Source text Start Marker

Express course · No. 10

An agent is a language model put in a loop: reason, act, observe, repeat — until a goal is met. That loop is astonishing and, left alone, works only about half the time. The skill isn't a smarter model. It's engineering the chain — the steps, the context, the tools, the limits — so the loop is something you can trust.

Essence only · One picture per idea · Reliability over magic

§ 01

Before you build one, get the definition exact — because an agent is a specific, narrow thing, and most of the trouble comes from reaching for it when you didn't need it.

A model in a loop, not a single answer

A person fixing a leak: try something, look at what happened, adjust, try again — not one perfect move, but a cycle of action and feedback until it's done.

A plain LLM call takes input and returns text, once. An agent wraps the model in a loop: it reasons about the goal, takes an action (calls a tool), observes the result, and reasons again — with the model deciding each next step. That loop is what lets it handle open-ended tasks no single prompt could finish, like "investigate this bug and propose a fix."

Four parts: model, tools, memory, loop

A handyman is more than a brain — they have tools in the van, a notebook of what they've done, and the habit of working a job step by step.

An agent is four things together: a model to reason, tools to act on the world, memory to carry state across steps, and a loop that drives it until the goal is met or a limit stops it. Take away the loop and you have a chatbot; take away the tools and it can only talk. The power — and the risk — lives in the combination.

Autonomy is the whole point — and the whole danger

The difference between an assistant who asks before every move and one you hand a goal and walk away from. The second is far more useful and far easier to regret.

What makes an agent valuable is that it decides for itself how to reach a goal, across many steps, without you in the loop each time. That same autonomy is exactly what makes it risky: it can take a wrong turn, act on a bad assumption, and keep going. Everything else in this course is about getting the value of autonomy without paying full price for the danger.

Source text End Marker
Extracted material Start Marker

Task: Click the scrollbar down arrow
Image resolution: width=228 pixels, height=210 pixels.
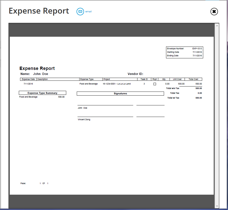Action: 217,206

Extracted material End Marker
Extracted material Start Marker

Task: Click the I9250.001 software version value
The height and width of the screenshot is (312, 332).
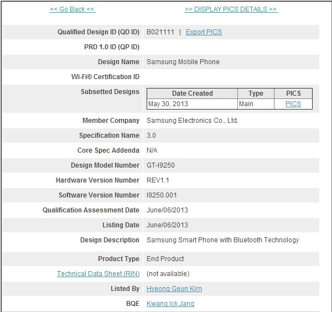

Extracted material End Marker

**Exercise instructions:**
(a) Repeat the stretch of the course text from "A person fixing" through "step by step.".
(b) According to the course text, what four parts make up an agent?
Work from the course text only, not the entries.

**Numbered answers:**
(a)
A person fixing a leak: try something, look at what happened, adjust, try again — not one perfect move, but a cycle of action and feedback until it's done.

A plain LLM call takes input and returns text, once. An agent wraps the model in a loop: it reasons about the goal, takes an action (calls a tool), observes the result, and reasons again — with the model deciding each next step. That loop is what lets it handle open-ended tasks no single prompt could finish, like "investigate this bug and propose a fix."

Four parts: model, tools, memory, loop

A handyman is more than a brain — they have tools in the van, a notebook of what they've done, and the habit of working a job step by step.

(b) A model, tools, memory, and a loop.